■ Dataset records
---*---

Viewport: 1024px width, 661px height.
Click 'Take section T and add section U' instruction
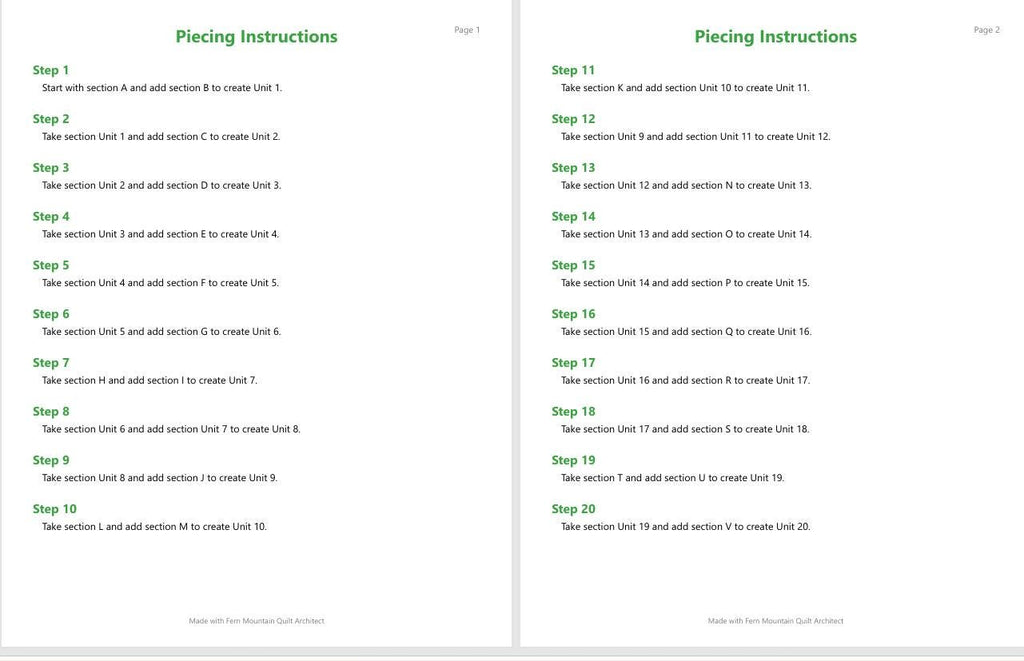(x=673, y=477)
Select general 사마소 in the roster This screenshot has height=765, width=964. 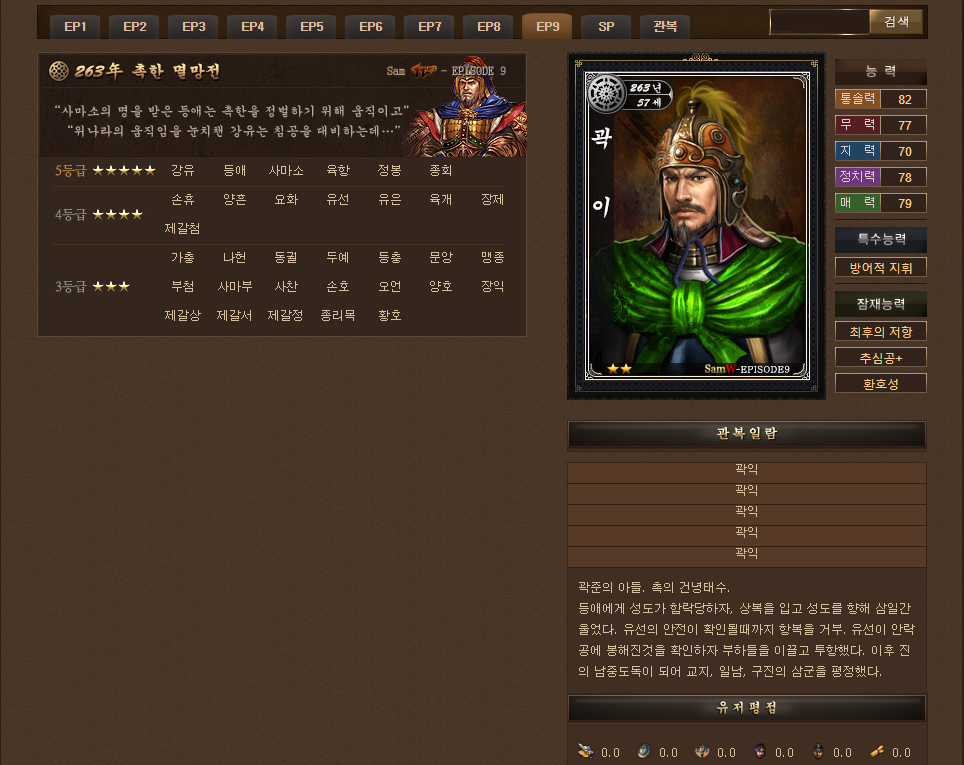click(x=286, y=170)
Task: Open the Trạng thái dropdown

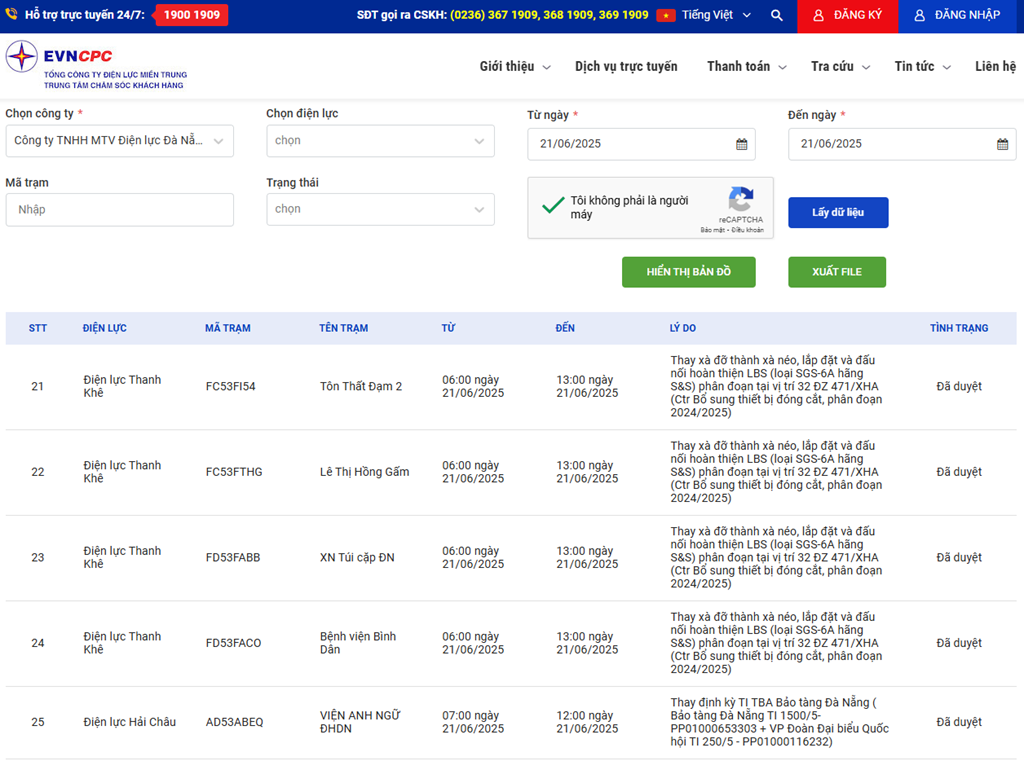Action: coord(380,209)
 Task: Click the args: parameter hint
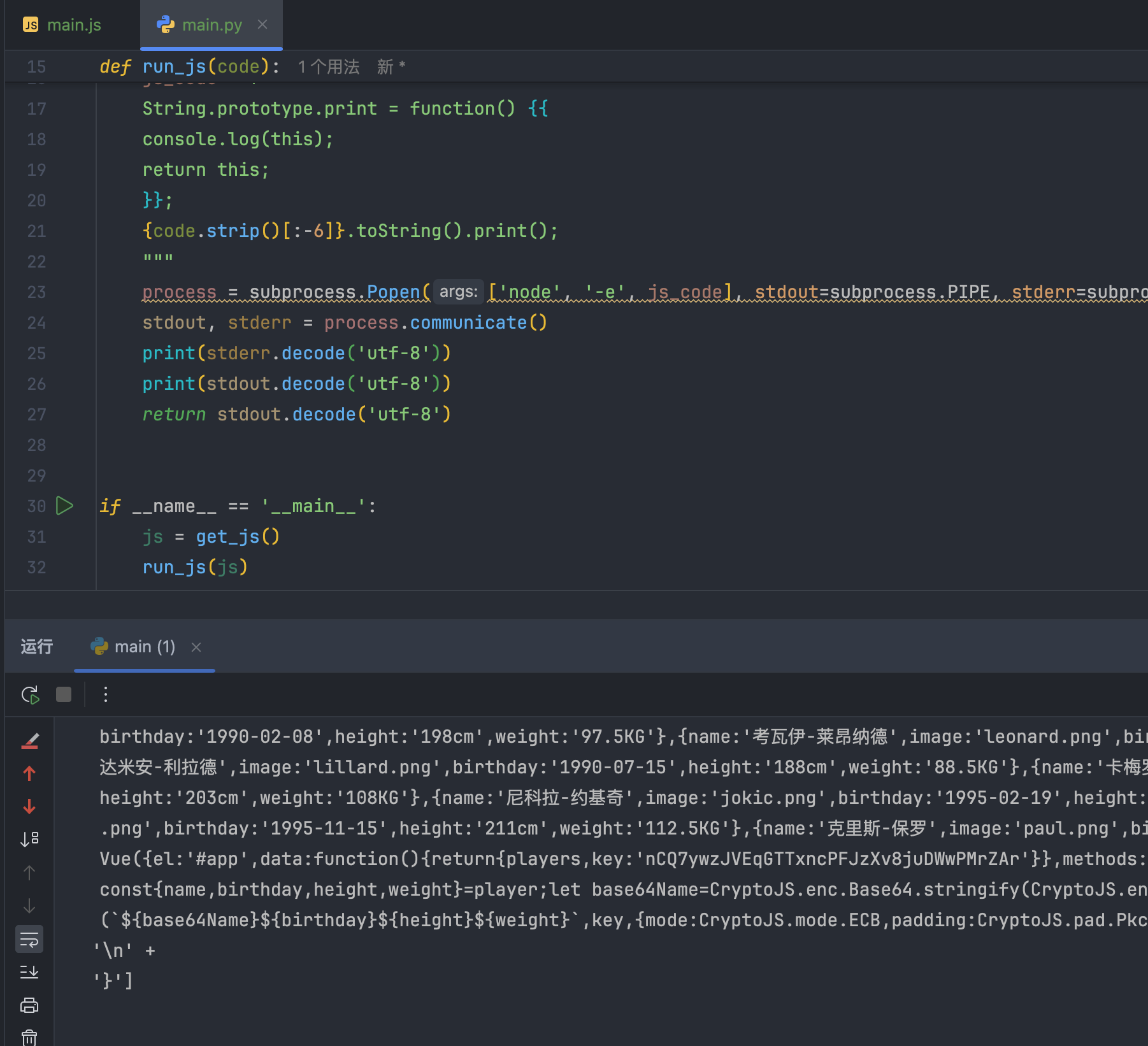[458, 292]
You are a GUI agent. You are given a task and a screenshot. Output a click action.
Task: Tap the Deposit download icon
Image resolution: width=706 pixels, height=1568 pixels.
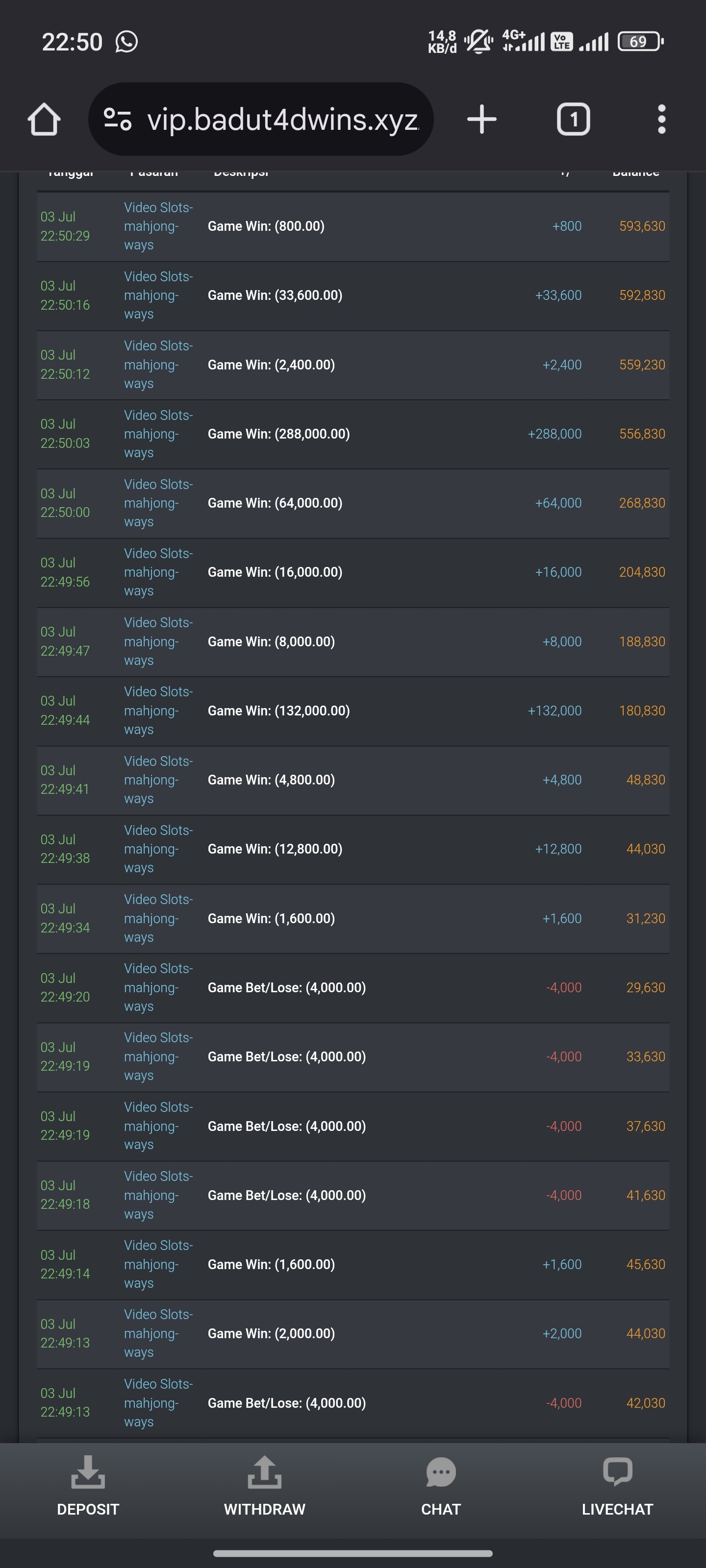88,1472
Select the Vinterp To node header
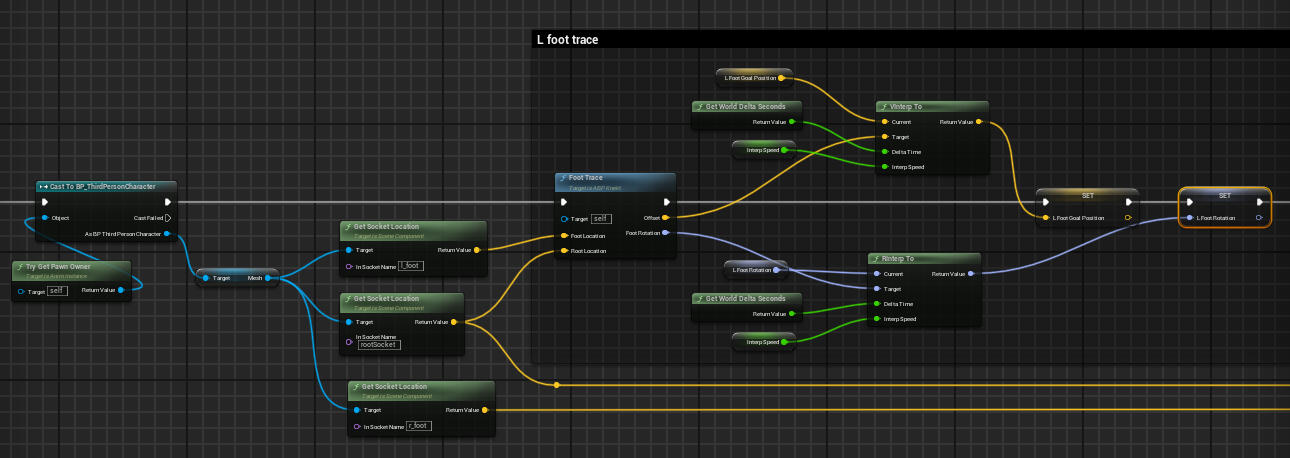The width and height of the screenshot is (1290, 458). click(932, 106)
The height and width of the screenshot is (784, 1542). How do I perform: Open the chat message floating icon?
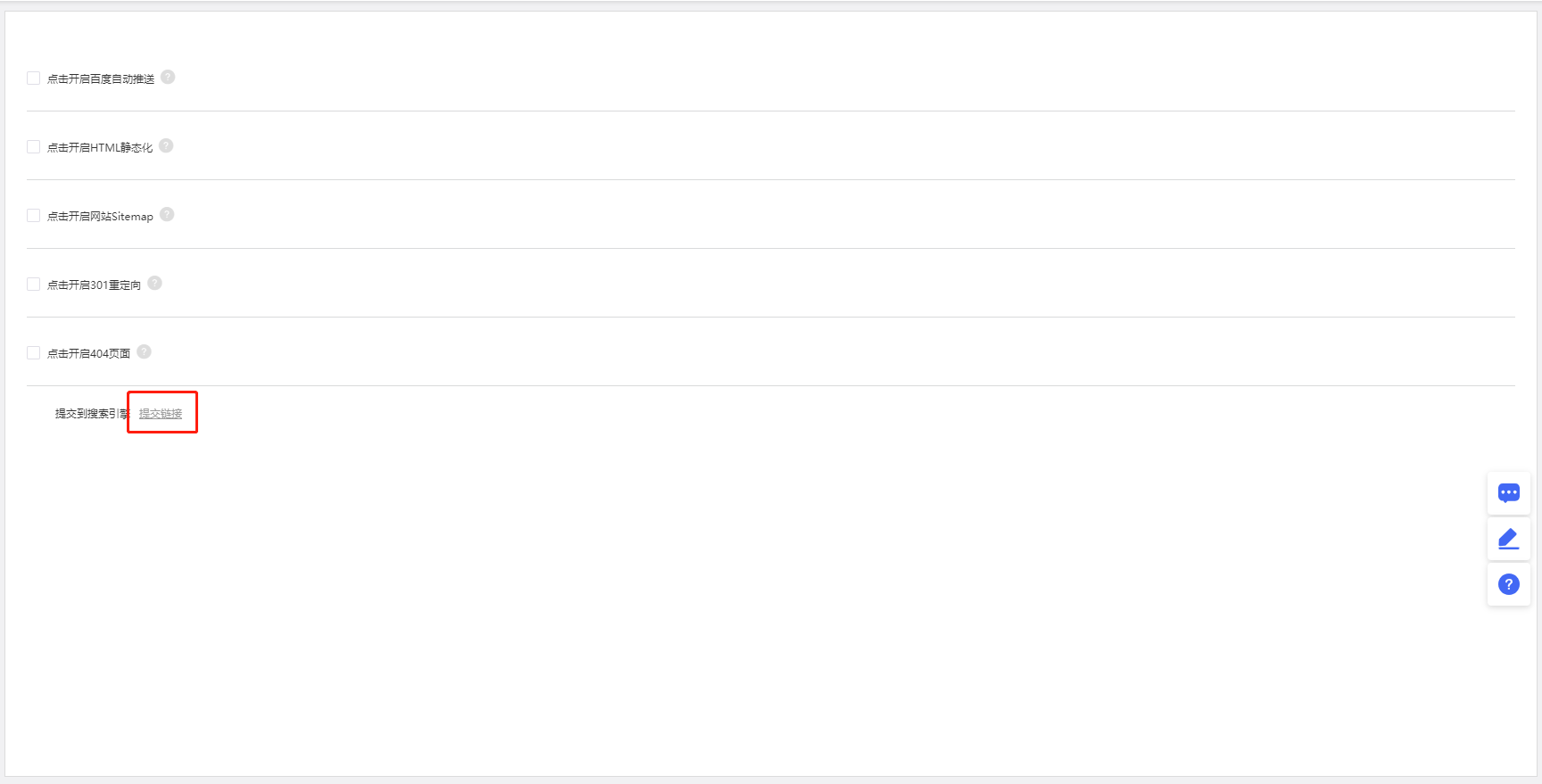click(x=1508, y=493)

---*---

■ Assignment
Please, leaving out all pictures, transcribe exactly the lines above from the one containing "Task: Open the Trạng thái dropdown" through the final line, both included.

■ Task solution
Task: Open the Trạng thái dropdown

Action: coord(380,209)
 Task: Click the args: parameter hint
[458, 292]
You are a GUI agent. You are given a task and a screenshot. Output a click action.
Task: Tap the Deposit download icon
Image resolution: width=706 pixels, height=1568 pixels.
88,1472
Select the Vinterp To node header
The width and height of the screenshot is (1290, 458). click(932, 106)
The height and width of the screenshot is (784, 1542). How do I perform: Open the chat message floating icon?
click(x=1508, y=493)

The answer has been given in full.